2/ L’immobilier : un remède de cheval !

Puisque l’immobilier est central dans la conception française du patrimoine, et parce que sa valeur a cru bien plus rapidement que l’inflation, le CPO lui réserve la majeure partie de son étude.

En premier lieu, en termes de plus-value, il est proposé d’abandonner le régime des abattements pour durée de détention, qui conduisent à figer le marché immobilier entre 5 et 22 ans (exonération d’impôt sur le revenu) voire 30 ans (exonération de prélèvements sociaux), pour se contenter de l’application d’un simple coefficient d’érosion monétaire. En d’autres termes, plus de minoration artificielle de plus-value imposable, une simple actualisation de la valeur d’acquisition du bien suffira. Il faut dire qu’en 2004, l’instauration desdits abattements avait pour vocation de supprimer les effets de l’inflation, bien plus faibles désormais. A minima, le CPO propose que le rythme des abattements soit harmonisé, sur 30 ans bien sûr.

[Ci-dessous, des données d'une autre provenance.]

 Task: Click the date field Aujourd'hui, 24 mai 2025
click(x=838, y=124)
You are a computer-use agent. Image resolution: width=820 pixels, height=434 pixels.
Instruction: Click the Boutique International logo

Perdre l’avantage du régime des plus-values immobilières des particuliers pourrait conduire de nombreux foyers fiscaux à repenser leur schéma de détention, ce que l’entrée en vigueur de l’IFI a déjà entraîné.

La suppression de l’abattement serait en outre dans l’air du temps, le PFU frappant lui aussi une assiette brute. Il y aurait donc là une logique économique, calquée sur l’inflation réelle, et fiscale, par une tentative d’harmonisation des règles d’assiette.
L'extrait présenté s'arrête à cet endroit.